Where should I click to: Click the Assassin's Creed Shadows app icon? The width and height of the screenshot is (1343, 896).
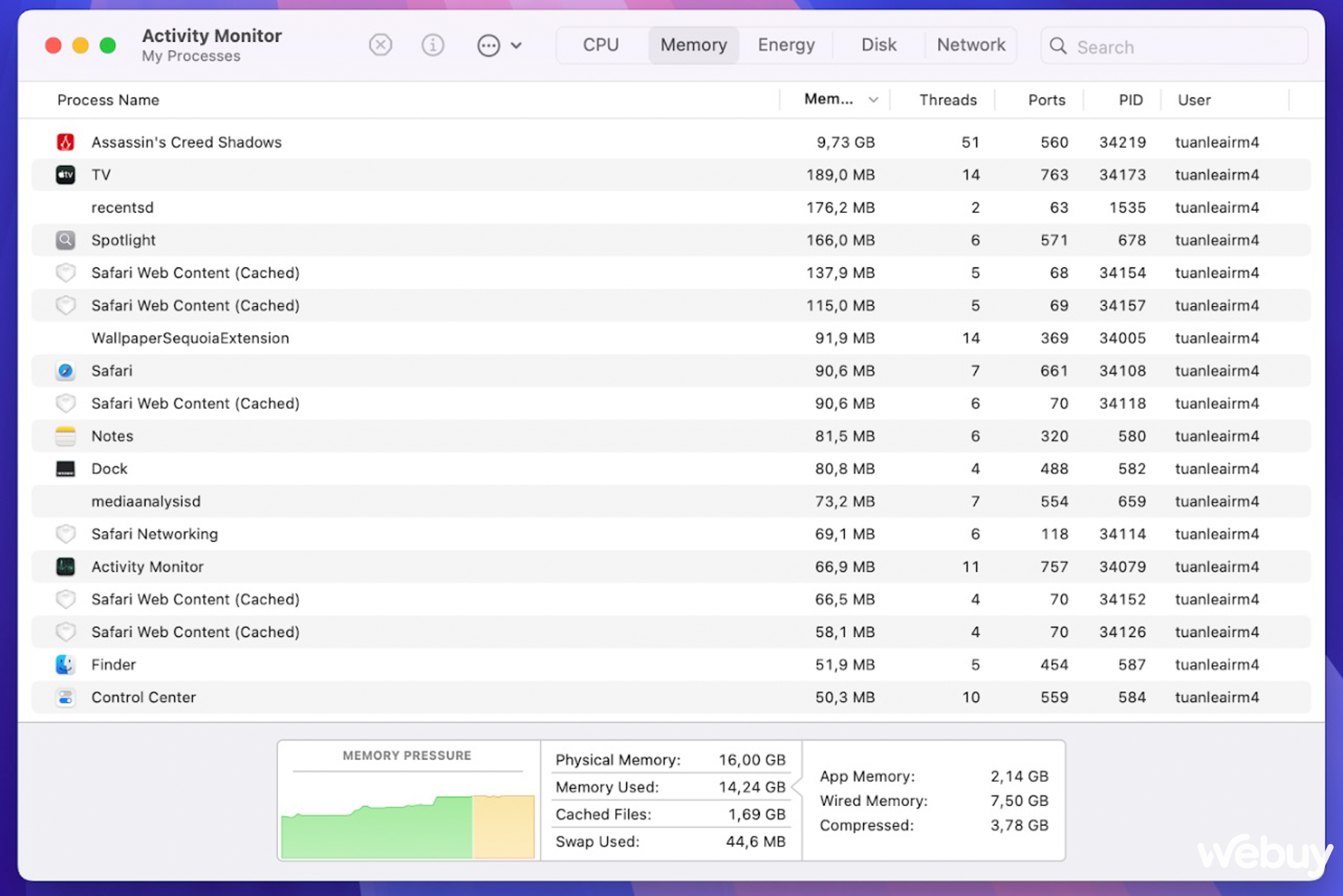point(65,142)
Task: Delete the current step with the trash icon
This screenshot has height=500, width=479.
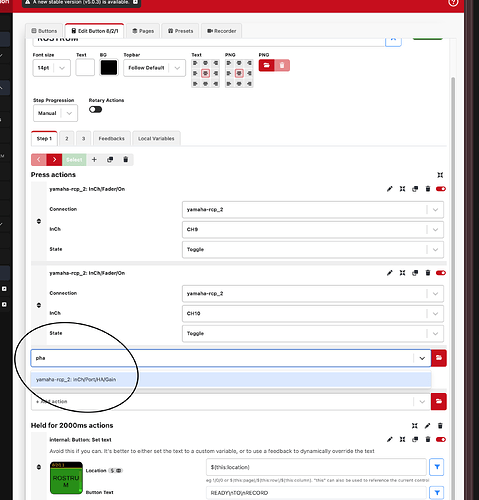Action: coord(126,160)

# # #

Leave every picture out, and reproduce exactly the lines from the line bearing "Task: Delete the" through the closing line of the material above.

Task: Delete the current step with the trash icon
This screenshot has height=500, width=479.
Action: coord(126,160)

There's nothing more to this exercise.